Para o advogado norte-americano, a eleição de promotores públicos de forma política, pelo voto, é um dos fatores que mantêm o racismo atrelado à pena de morte nos EUA. “Na Geórgia, os promotores pediram a condenação de 70% dos acusados negros que mataram brancos. No mesmo estado, se a vítima também era negra, os mesmos promotores só pediram pena de morte em 15% dos casos”, exemplifica Nicholas.
Outro fator identificado como agravante é a formação de júris com 100% de pessoas brancas. “A promotoria pode solicitar a substituição de qualquer jurado. Os promotores geralmente solicitam a retirada de pessoas negras e os juízes, que também são políticos eleitos, acatam”, reclama o advogado. Para escapar à pena de morte, o condenado tem uma missão praticamente impossível – precisa comprovar a postura racista do promotor. “Em outras áreas do direito é possível processar. Mas isso não acontece nos casos de negros condenados por homicídio”, diz Trenticosta.
Advogados investigadores
Ao contrário do que acontece no Brasil, os advogados norte-americanos têm poder de investigação. Nicholas e Susana se debruçam sobre a neurociência e trabalham em parceria com médicos e psicólogos para investigar casos de pena de morte. “Trabalhamos com a reconstrução da vida de um assassino para entender como ele cometeu aquele crime terrível. Em boa parte dos casos encontramos problemas mentais, histórico de abusos sexuais, condições subumanas de sobrevivência”, explica Susana Herrera.

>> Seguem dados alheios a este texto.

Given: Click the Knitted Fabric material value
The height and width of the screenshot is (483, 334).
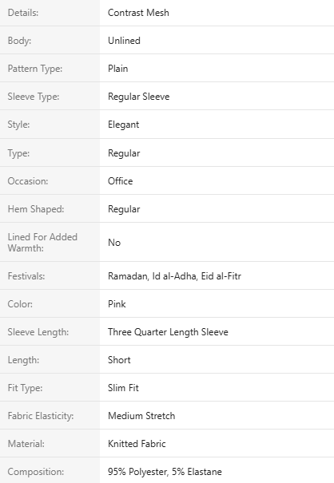Looking at the screenshot, I should [x=137, y=444].
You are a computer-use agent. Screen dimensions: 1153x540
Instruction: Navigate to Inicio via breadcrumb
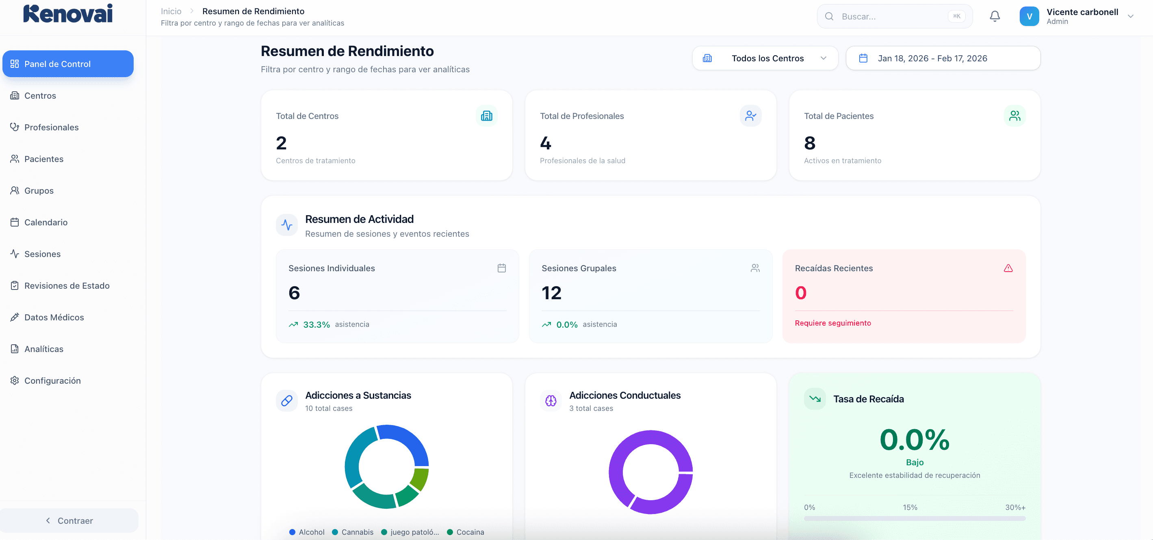(x=171, y=11)
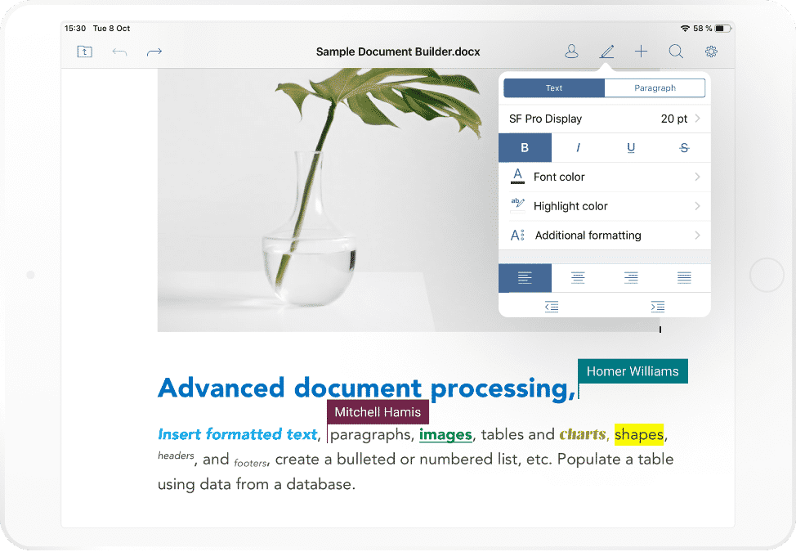This screenshot has height=552, width=796.
Task: Toggle bold formatting off
Action: point(525,147)
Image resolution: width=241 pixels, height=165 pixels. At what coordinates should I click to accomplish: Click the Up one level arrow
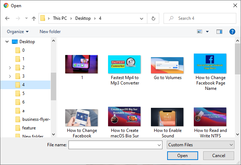coord(34,18)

De acordo com a advogada, grande parte dos assassinos apresenta uma lesão na área frontal do cérebro, causada por pancada ou má formação. “Essa é a parte do cérebro que nos faz decidir entre certo e errado. E há questões genéticas também envolvidas. Acreditamos que, no futuro, poderemos mapear esse tipo de problema por meio do teste de DNA”, vislumbra Susana.
Mas o trabalho de investigação de advogados não é acessível a toda a população carcerária, pois custa caro. O Presídio da Louisiana, por exemplo, dispõe de um cemitério para enterrar a maioria dos seus mortos, cujas famílias sequer têm condições financeiras para o sepultamento. “Só os ricos conseguem escapar à pena de morte”, diz Nicholas Trenticosta. Enquanto isso, nas salas solitárias do corredor da morte, cerca de três mil norte-americanos – negros em sua maioria – permanecem enclausurados, em um ritual desesperador de contagem regressiva até o dia em que receberão uma injeção letal, carregada de barbitúricos, produtos químicos músculo-paralisantes e de uma superdose de preconceito racial.